Mandaryna o szczytowym momencie swojej kariery: "Żyłam w szklanej kuli"
Mandaryna największą popularność zdobyła, będąc żoną Michała Wiśniewskiego. W jednym z ostatnich wywiadów opowiedziała o ich obecnej relacji, a także zdradziła, jak się czuła u szczytu swej kariery i czemu kilka lat temu zdecydowała się odejść z showbiznesu.
Mandaryna to jedna z najbardziej barwnych osobowości w polskim showbiznesie. Największy okres jej popularności przypadał na czas, kiedy była żoną Michała Wiśniewskiego. Para miała nawet własne reality-show. "Jestem jaki jestem" zadebiutowało w 2003 r. Marta Wiśniewska na pewien czas wycofała się z show-biznesu, skupiając się na swojej szkole tańca. Trzy lata temu wróciła do koncertowania, wydała singiel "Not Perfect". Obecnie pracuje nad materiałem na nową płytę.
Wiśniewska udzieliła obszernego wywiadu Plejadzie, w którym opowiedziała, jak się czuła, gdy była u szczytu swojej kariery.
- Myślę, że jak człowiek trafia tak wysoko, to ma odrobinę inne myślenie. Otaczają cię wtedy ludzie, którzy na tobie zarabiają. W związku z tym przytakują ci bez potrzeby i utwierdzają cię w przekonaniu, że jesteś wspaniały. Żyłam w szklanej kuli, która była piękna, cekinowa i super się świeciła. Ale w pewnym momencie ona pękła. (...) Wszyscy pewnie domyślają się, o jaki moment chodzi. Zamknęłam już ten rozdział mojego życia i nie chcę do niego wracać. Natomiast wówczas boleśnie przekonałam się o tym, że kiedy powinie ci się noga i obrócisz się za siebie, to nikogo tam nie będzie - wyznała była żona lidera Ich Troje.
Mandaryna zdradziła także, dlaczego w 2013 r. wycofała się z showbiznesu.
- Postanowiłam zwolnić. Zamknęłam się na sali tanecznej i to mnie totalnie pochłonęło. Przestałam koncertować, rozwijałam "Mandaryna Dance Studio" i myślałam, że na scenę już raczej nie wrócę. Zakończyłam ten rozdział. Ale, jak się okazuje, niczego w życiu nie można być pewnym. Nigdy nie należy mówić nigdy.

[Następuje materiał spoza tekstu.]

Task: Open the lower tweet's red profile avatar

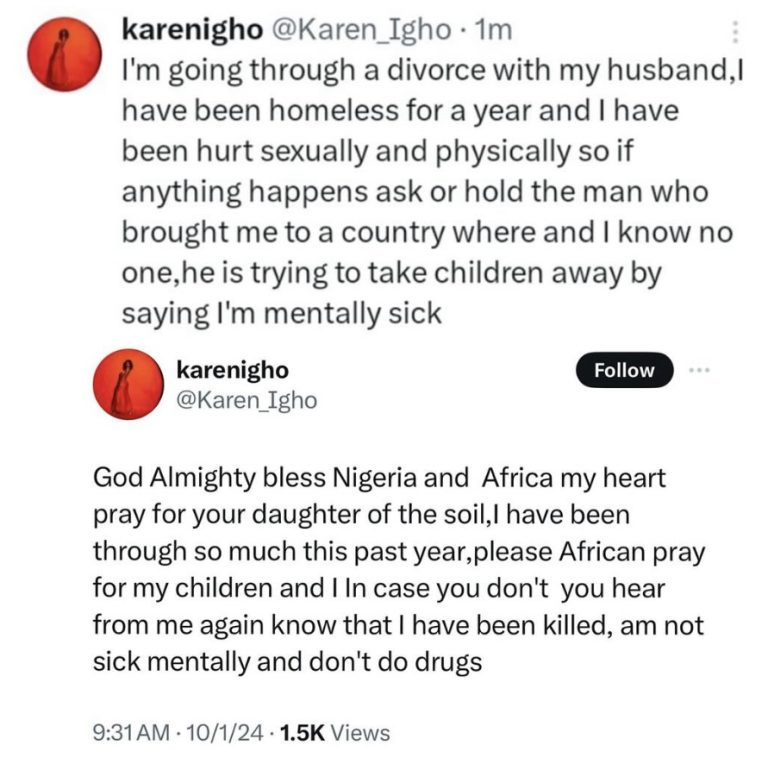Action: pyautogui.click(x=122, y=385)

Trzy lata temu odkurzono mnie, otrzepano z moli i wszyscy znowu zaczęli śpiewać "Ev’ry Night". To dodało mi skrzydeł. Znów poczułam się świetnie w swojej artystyczno-scenicznej skórze i postanowiłam pójść za tym dalej - powiedziała artystka.
Na sam koniec powiedziała o tym, jak doszło do reaktywacji jej znajomości z Michałem Wiśniewskim.
- Poza tym, że odrobinę ze sobą teraz pracujemy, to my się po prostu kumplujemy. Gadamy ze sobą i w tym rozmowach przewijały się też zawodowe tematy, podchwyciliśmy je i poszliśmy razem w tę stronę. (...) My po prostu jesteśmy fajni. A dwoje fajnych ludzi zawsze się dogada. Kurz już opadł, emocje też. Lubimy się i potrafimy ze sobą rozmawiać. To, co między nami było kiedyś, dawno się już rozmyło. Odłożyliśmy to na bok. Jesteśmy już przecież jakieś 16 lat po rozwodzie. Mamy dwoje wspaniałych dzieci, które potrzebują i mamy, i taty. To ważne, żeby one widziały, że jesteśmy dla siebie mili i otwarci na siebie. To zdecydowanie lepsze niż kłótnie czy wyciągnie żali z przeszłości - wyjaśniła Mandaryna.
- Choć wiem, że wiele osób po rozstaniu trzyma w sercu złe emocje i nie potrafi odpuścić. Ale tak się nie da żyć na dłuższą metę. Trzeba nakleić plaster na ranę i skupić się na teraźniejszości. Dużo lepiej się wtedy oddycha. Cieszę się, że udało nam się z Michałem wypracować taką nić porozumienia. Przez lata nauczyliśmy się też, których swoich guzików lepiej nie naciskać. Przyjemne jest to, że nie jesteśmy partnerami, tylko przyjaciółmi, więc bez żadnych konsekwencji mogę sobie pozwolić na to, by powiedzieć w pewnym momencie: "Stary, już z tobą nie rozmawiam". Polecam to każdemu - dodała.